**Requirement A**
In the LNQ encoding text, restate the passage from "Fig. 6 is a" up to and including "uniformly quantized weights.", swapping "integers" for "whole numbers".
**Requirement B**
According to the LNQ encoding text, why is LNQ applied to uniformly quantized weights rather than to the original pre-trained weights?

**Provided text**

Fig. 6 is a flow chart of the proposed LNQ encoding process that illustrates the details on the proposed algorithm. For application of LNQ, a quantized weight matrix for each layer is given, and the value of lambda for the rate-distortion cost calculation, the number of nodes to be clustered, and the size of the LU to which LNQ is applied must be set. LNQ is applied only to the fully connected (FC) and convolutional layers in a neural network model to which uniform quantization was applied globally. In general, the weights of the pre-trained model are stored in 32-bit floating point values. On the other hand, quantized weights are stored as integers. In most cases, the convergence of k-means-based clustering is faster when integers are input. Therefore, we apply LNQ to uniformly quantized weights.

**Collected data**

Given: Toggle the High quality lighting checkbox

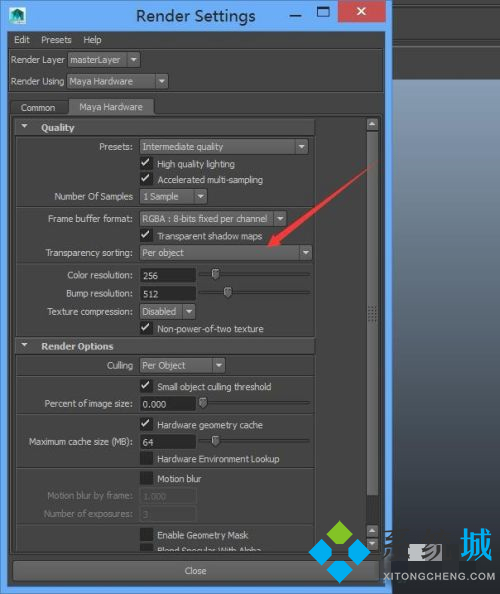Looking at the screenshot, I should (146, 163).
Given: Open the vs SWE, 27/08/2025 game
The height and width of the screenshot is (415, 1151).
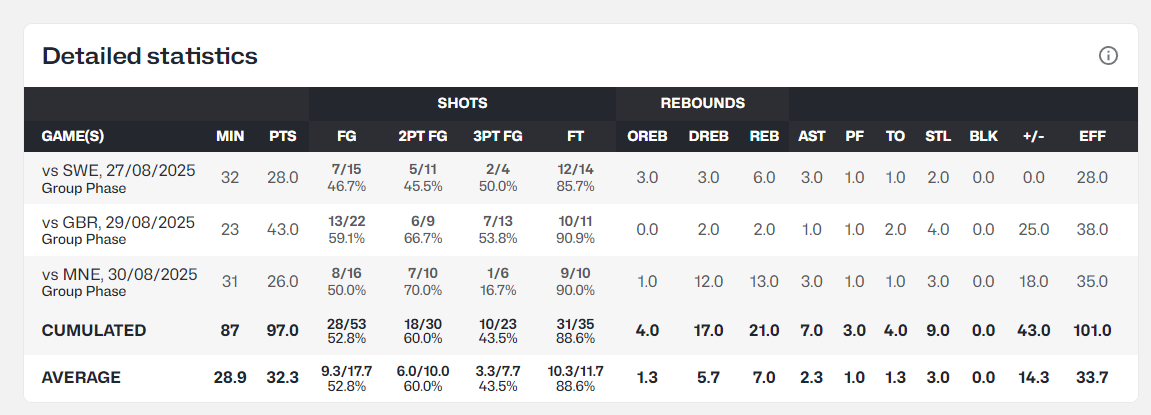Looking at the screenshot, I should point(119,170).
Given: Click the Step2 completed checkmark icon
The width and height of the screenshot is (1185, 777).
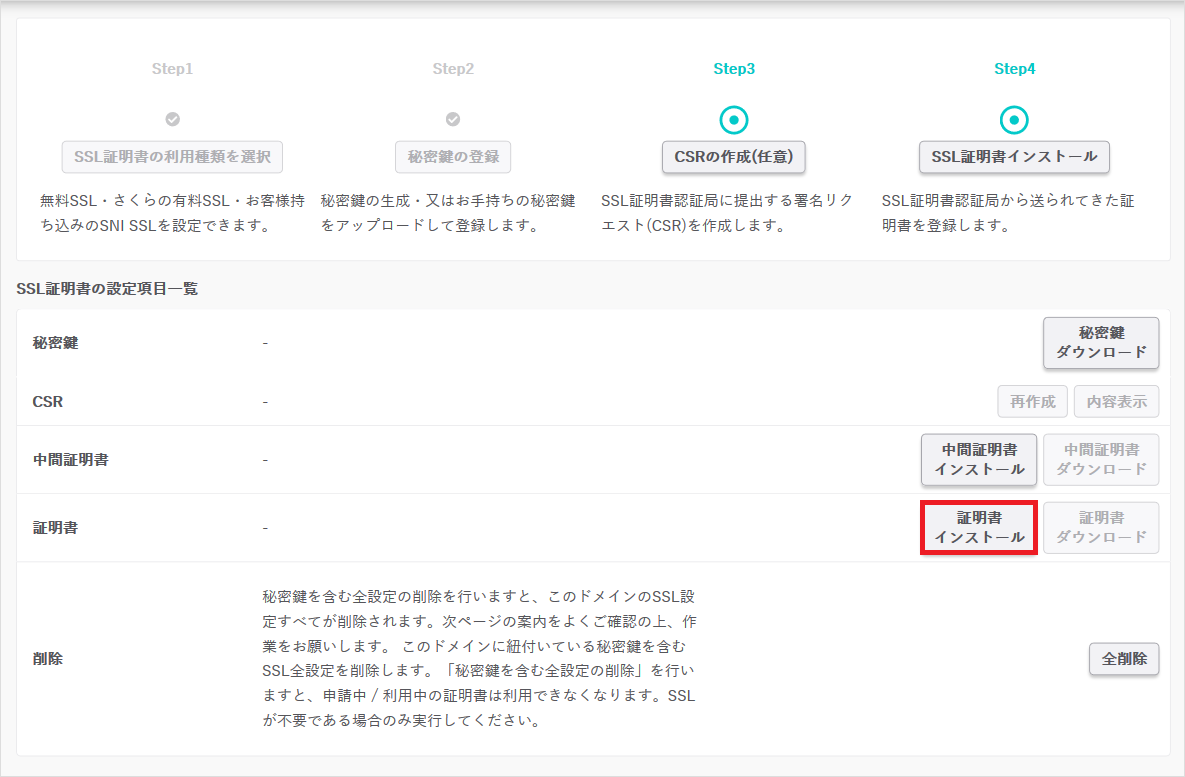Looking at the screenshot, I should [453, 118].
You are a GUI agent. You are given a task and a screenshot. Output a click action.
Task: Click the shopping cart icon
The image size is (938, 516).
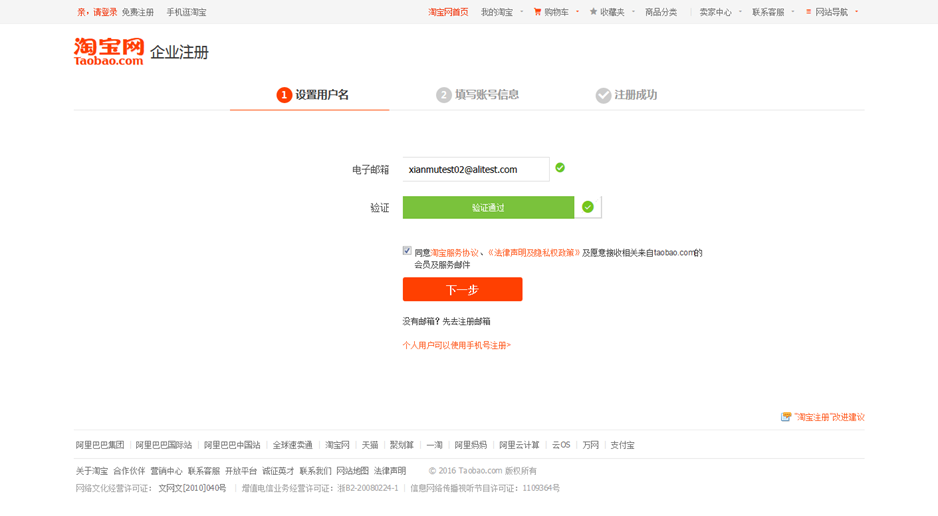tap(537, 12)
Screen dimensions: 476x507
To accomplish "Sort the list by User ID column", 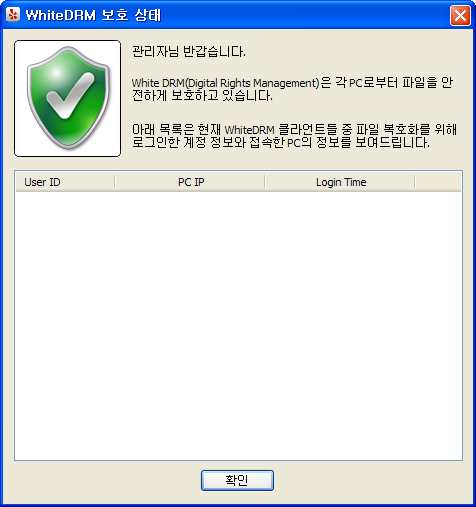I will (x=65, y=182).
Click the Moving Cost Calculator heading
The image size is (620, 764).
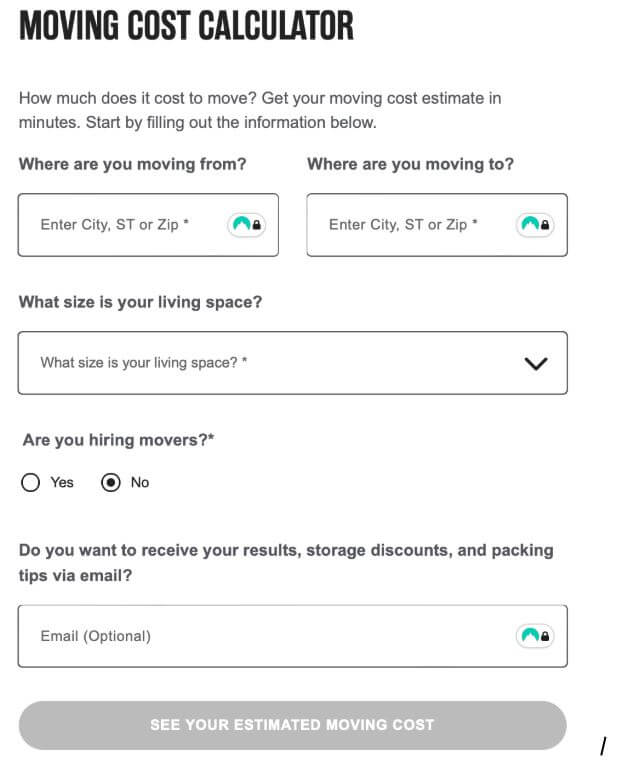pos(186,25)
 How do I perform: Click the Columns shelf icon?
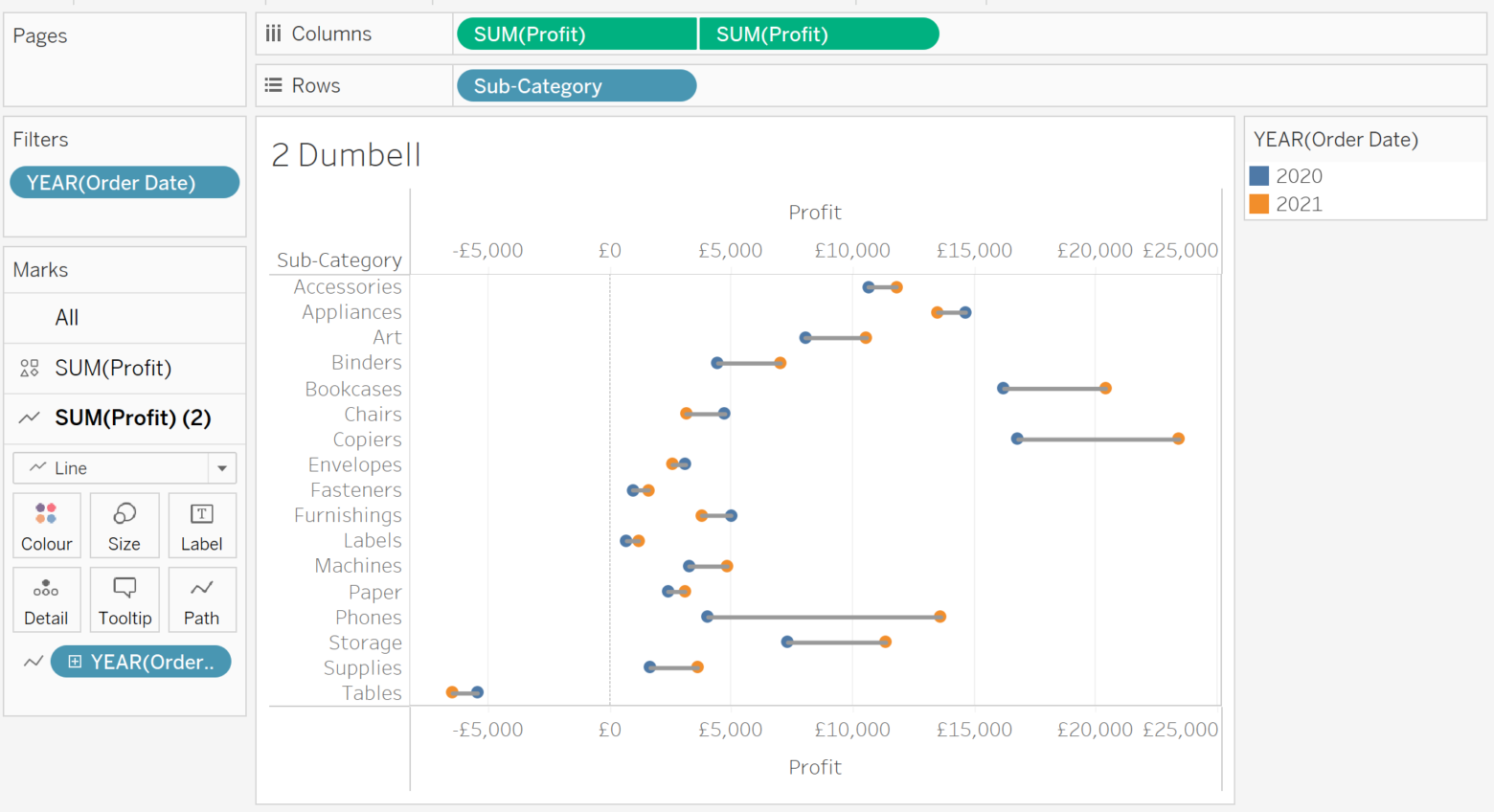pos(274,34)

**Correct result A**
Fig. 6 is a flow chart of the proposed LNQ encoding process that illustrates the details on the proposed algorithm. For application of LNQ, a quantized weight matrix for each layer is given, and the value of lambda for the rate-distortion cost calculation, the number of nodes to be clustered, and the size of the LU to which LNQ is applied must be set. LNQ is applied only to the fully connected (FC) and convolutional layers in a neural network model to which uniform quantization was applied globally. In general, the weights of the pre-trained model are stored in 32-bit floating point values. On the other hand, quantized weights are stored as whole numbers. In most cases, the convergence of k-means-based clustering is faster when whole numbers are input. Therefore, we apply LNQ to uniformly quantized weights.

**Correct result B**
Pre-trained weights are usually stored as 32-bit floating point values, while quantized weights are stored as integers. In most cases, k-means-based clustering converges faster when its input is integers.